WHAT TO WORK ON
Copy exactly the lines of the data below that run from the line holding "Image resolution: width=1080" through the line holding "Task: Click the Anläggningstillgångar", both ends included.

[Collected data entries]
□ □ □ □ □ □ □

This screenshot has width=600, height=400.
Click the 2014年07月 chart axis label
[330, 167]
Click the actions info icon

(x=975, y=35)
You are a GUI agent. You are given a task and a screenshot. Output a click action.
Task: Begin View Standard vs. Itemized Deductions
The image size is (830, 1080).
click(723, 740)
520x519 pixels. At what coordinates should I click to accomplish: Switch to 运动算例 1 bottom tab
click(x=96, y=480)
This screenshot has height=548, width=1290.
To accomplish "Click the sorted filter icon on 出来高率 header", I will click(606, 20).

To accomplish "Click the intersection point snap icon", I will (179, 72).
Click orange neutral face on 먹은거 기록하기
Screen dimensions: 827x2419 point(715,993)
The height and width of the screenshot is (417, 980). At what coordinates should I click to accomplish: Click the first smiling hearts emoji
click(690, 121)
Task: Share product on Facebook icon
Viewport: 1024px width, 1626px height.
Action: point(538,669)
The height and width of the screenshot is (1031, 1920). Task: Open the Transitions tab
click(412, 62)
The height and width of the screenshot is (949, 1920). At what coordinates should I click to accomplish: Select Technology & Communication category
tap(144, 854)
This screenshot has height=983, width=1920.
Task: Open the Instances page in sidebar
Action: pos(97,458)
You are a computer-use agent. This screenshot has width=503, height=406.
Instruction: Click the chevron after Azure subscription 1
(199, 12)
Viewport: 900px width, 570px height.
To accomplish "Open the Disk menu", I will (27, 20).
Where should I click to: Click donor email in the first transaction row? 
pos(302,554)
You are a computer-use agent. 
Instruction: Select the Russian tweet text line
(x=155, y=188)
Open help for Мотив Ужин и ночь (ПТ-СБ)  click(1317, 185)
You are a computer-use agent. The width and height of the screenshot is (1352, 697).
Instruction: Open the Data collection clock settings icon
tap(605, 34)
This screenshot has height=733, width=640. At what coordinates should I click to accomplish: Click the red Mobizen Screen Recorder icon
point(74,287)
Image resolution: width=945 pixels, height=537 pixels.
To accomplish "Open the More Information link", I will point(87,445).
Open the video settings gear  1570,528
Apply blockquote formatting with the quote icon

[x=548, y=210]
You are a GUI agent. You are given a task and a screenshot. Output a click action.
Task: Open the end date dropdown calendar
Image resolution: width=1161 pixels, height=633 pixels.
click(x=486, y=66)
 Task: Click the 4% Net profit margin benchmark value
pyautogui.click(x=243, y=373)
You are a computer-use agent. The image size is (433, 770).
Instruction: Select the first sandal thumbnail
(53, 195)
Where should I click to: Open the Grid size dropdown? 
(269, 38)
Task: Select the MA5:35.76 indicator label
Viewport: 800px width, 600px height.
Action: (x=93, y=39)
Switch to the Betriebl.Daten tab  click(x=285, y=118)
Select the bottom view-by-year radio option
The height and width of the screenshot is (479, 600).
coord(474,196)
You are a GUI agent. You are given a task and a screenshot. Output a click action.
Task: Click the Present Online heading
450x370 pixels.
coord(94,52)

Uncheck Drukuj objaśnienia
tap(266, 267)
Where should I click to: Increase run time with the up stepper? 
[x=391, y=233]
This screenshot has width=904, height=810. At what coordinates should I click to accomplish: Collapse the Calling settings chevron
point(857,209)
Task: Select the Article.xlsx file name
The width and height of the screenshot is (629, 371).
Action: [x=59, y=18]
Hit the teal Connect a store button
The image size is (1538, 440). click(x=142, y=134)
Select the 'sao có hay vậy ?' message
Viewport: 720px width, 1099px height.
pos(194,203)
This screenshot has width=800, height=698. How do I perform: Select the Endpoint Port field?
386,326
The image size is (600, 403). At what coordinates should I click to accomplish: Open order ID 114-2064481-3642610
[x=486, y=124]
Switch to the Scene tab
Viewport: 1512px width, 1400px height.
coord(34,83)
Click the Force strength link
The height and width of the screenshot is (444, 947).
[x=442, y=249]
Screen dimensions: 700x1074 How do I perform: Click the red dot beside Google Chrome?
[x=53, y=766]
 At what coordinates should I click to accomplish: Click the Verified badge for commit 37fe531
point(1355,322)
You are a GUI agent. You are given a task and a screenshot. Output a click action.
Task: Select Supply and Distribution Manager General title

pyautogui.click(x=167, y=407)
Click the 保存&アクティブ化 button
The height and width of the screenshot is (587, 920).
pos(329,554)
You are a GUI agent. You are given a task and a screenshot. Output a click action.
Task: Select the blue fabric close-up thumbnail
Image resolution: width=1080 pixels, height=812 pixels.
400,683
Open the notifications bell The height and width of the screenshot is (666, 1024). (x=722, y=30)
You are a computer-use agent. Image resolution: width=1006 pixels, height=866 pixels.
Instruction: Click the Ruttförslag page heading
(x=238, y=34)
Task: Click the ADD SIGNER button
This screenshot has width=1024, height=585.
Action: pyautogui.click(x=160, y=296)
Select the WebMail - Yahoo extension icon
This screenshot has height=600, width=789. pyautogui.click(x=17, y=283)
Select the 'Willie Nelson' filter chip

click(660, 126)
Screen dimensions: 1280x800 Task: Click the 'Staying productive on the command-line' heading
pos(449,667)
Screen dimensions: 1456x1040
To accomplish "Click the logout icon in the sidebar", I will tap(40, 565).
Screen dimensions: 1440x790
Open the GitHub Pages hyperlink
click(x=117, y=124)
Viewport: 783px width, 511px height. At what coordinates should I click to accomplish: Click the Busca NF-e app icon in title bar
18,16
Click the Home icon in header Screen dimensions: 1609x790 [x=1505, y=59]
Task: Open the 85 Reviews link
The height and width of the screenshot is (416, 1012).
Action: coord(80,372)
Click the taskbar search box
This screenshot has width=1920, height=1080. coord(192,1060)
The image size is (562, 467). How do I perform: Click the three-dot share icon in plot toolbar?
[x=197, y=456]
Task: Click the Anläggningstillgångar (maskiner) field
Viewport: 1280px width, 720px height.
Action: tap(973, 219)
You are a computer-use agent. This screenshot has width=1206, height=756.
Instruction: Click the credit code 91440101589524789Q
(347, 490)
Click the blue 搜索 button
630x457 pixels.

□ □ □ □ □ □ □

RESULT OF THIS TASK
Image resolution: width=1080 pixels, height=812 pixels.
400,683
Open the notifications bell The height and width of the screenshot is (666, 1024). (x=722, y=30)
You are a computer-use agent. Image resolution: width=1006 pixels, height=866 pixels.
Instruction: Click the Ruttförslag page heading
(x=238, y=34)
Task: Click the ADD SIGNER button
This screenshot has width=1024, height=585.
Action: pyautogui.click(x=160, y=296)
Select the WebMail - Yahoo extension icon
This screenshot has height=600, width=789. pyautogui.click(x=17, y=283)
Select the 'Willie Nelson' filter chip

click(660, 126)
Screen dimensions: 1280x800 Task: Click the 'Staying productive on the command-line' heading
pos(449,667)
Screen dimensions: 1456x1040
To accomplish "Click the logout icon in the sidebar", I will tap(40, 565).
Screen dimensions: 1440x790
Open the GitHub Pages hyperlink
click(x=117, y=124)
Viewport: 783px width, 511px height. At what coordinates should I click to accomplish: Click the Busca NF-e app icon in title bar
18,16
Click the Home icon in header Screen dimensions: 1609x790 [x=1505, y=59]
Task: Open the 85 Reviews link
The height and width of the screenshot is (416, 1012).
Action: coord(80,372)
Click the taskbar search box
This screenshot has width=1920, height=1080. coord(192,1060)
The image size is (562, 467). How do I perform: Click the three-dot share icon in plot toolbar?
[x=197, y=456]
Task: Click the Anläggningstillgångar (maskiner) field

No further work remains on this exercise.